Simposium Makassar Biennale 2023: Mengupas Dampak Pembangunan Pesisir

Mayoritas menjadi sorotan karena menerabas narasi lingkungan

Makassar, IDN Times - Dengan tema abadi Maritim, pameran seni rupa Makassar Biennale (MB) bisa membahas topik tersebut dari segala sisi. Salah satunya adalah isu reklamasi yang mengemuka seiring slogan pembangunan berdengung dengan kencang.

Berlangsung di Aula Prof. Syukur Abdullah FISIP Universitas Hasanuddin (Unhas) pada Minggu lalu (10/9/2023), MB 2023 hari kedua melangsungkan simposium bertema Pembangunan Pesisir Kota-Kota di Indonesia.

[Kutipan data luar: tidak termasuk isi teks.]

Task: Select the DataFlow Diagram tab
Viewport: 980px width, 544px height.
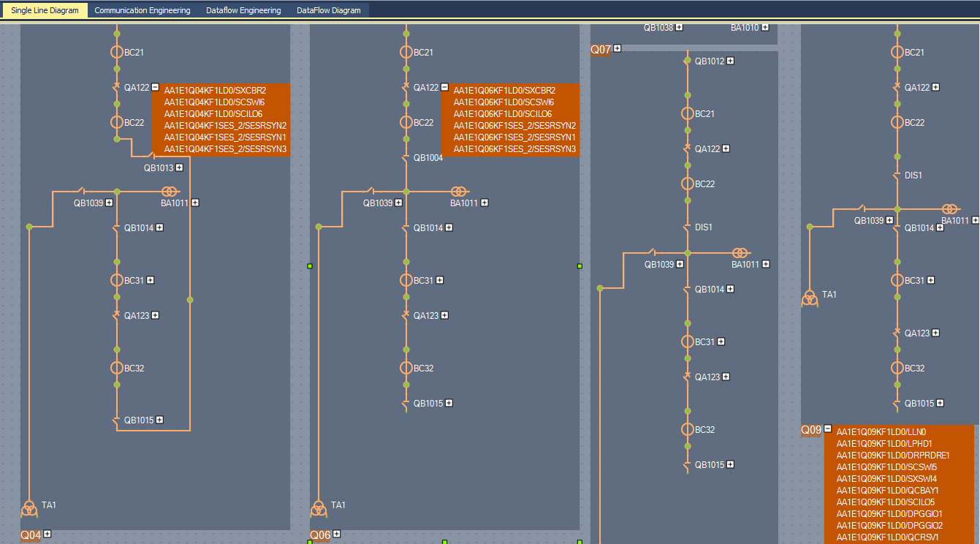Action: tap(328, 10)
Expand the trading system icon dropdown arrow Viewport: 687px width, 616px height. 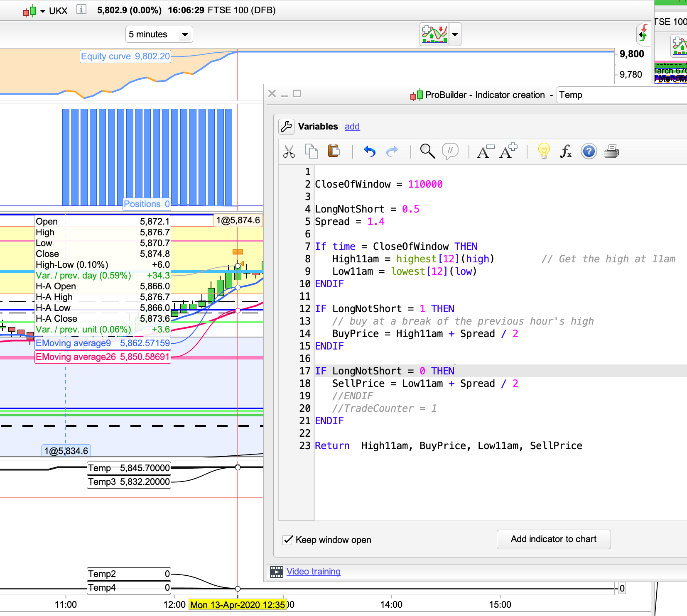(455, 34)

Wilayah yang dibahas yakni Makassar, Denpasar, Polewali Mandar hingga Palu.

Para panelisnya terdiri dari akademisi-peneliti dari Yale-NUS College Singapura yakni Ryan Tans, pegiat literasi Ridwan Alimuddin, penulis Neni Muhiddin serta dosen-peneliti Unhas Nurjannah Abdullah. Bertindak sebagai moderator adalah Arief Wicaksono, dosen Prodi Hubungan Internasional Universitas Bosowa.

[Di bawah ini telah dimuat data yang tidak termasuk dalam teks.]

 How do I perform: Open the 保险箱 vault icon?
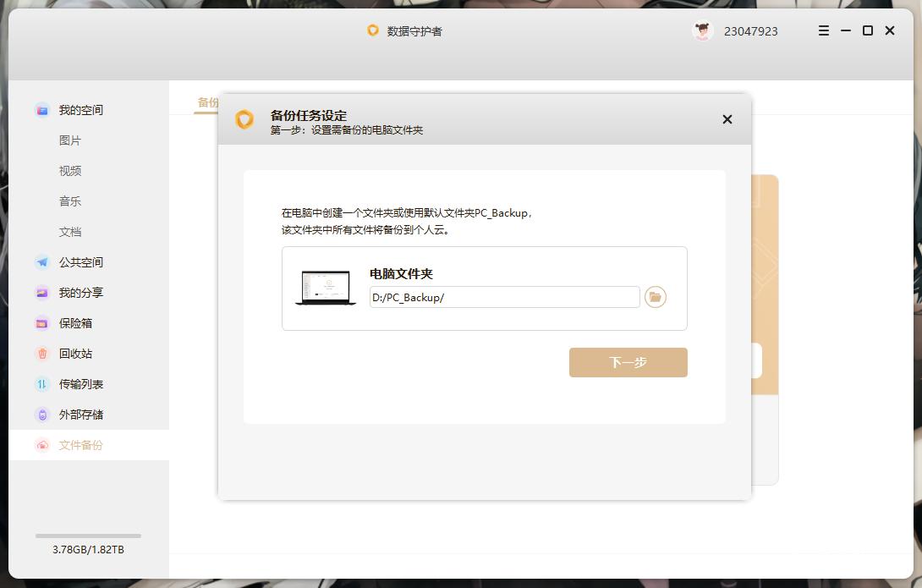tap(41, 323)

1. Aksi Aliansi Selamatkan Pesisir (ASP) di Makassar

Simposium Makassar Biennale 2023: Mengupas Dampak Pembangunan PesisirFoto satelit proyek reklamasi Centre Point of Indonesia di pesisir Kota Makassar yang mendapat penentangan dari warga. (Google Earth)

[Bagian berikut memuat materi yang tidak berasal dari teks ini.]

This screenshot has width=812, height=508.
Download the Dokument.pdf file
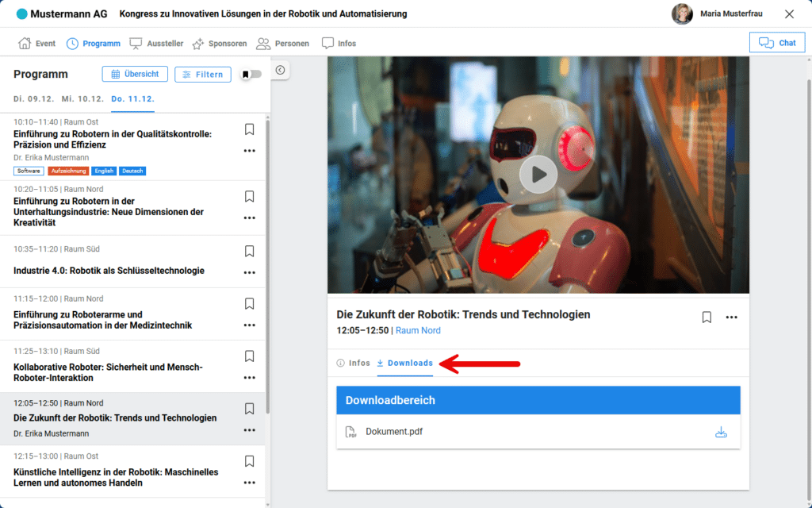click(720, 433)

Membuka sesi ini adalah Ryan Tans yang berbicara kajian gerakan anti-reklamasi di Denpasar dan Makassar. Ujung dari perkara tersebut adalah perbedaan cara pandang dari pihak yang berseberangan. Perusahaan dan pemerintah memandang reklamasi sebagai peluang, baik dari sisi ekonomi atau penambahan luas wilayah. Sedangkan masyarakat melihatnya sebagai ancaman untuk ruang hidup.

Ia menjelaskan bahwa gerakan di dua wilayah yang berseberangan lautan itu sama-sama berawal dari akar rumput, tidak terkoordinir, sebelum lambat laun kian membesar. Gerakannya juga melampaui batas-batas wilayah, tak cuma di Makassar dan Denpasar, tapi juga mendapat simpati secara nasional.

Gerakan ForBALI, yang melawan reklamasi Teluk Benoa, menyatukan masyarakat lokal dengan narasi multisektoral termasuk terancamnya kawasan suci milik umat Hindu. Sedangkan Aliansi Selamatkan Pesisir (ASP) membawa alasan keadilan, yang mampu menyatukan para nelayan di sekitar Makassar.

"Kita bisa lihat prosesnya antara kedua koalisi ini mirip. Jadi saya berharap kalau hasil penelitian ini bisa menjadi dasar perbandingan di antara gerakan anti reklamasi," jelas Tans.

"Dengan kerangka ini, kita bisa lihat perbedaan bahwa ForBALI bersifat multisektor sedang ASP di Makassar itu multilokasi. Karakter koalisinya agak berbeda, walaupun tahap perkembangannya sama," imbuhnya.

2. Proyek pembangunan tanggul laut di pesisir Sulawesi Barat juga mendapat tentangan keras dari warga setempat

Simposium Makassar Biennale 2023: Mengupas Dampak Pembangunan PesisirIlustrasi pesisir laut. ANTARA FOTO/Fakhri Hermansyah

Dari Makassar dan Denpasar, Ridwan Alimuddin mengajak para peserta simposium untuk melihat kondisi proyek tanggul laut di Kabupaten Polewali Mandar, Sulawesi Barat. Perintis gerakan Perahu Pustaka tersebut mengambil lokasi penelitian di Desa Pambusuang, Kecamatan Balanipa.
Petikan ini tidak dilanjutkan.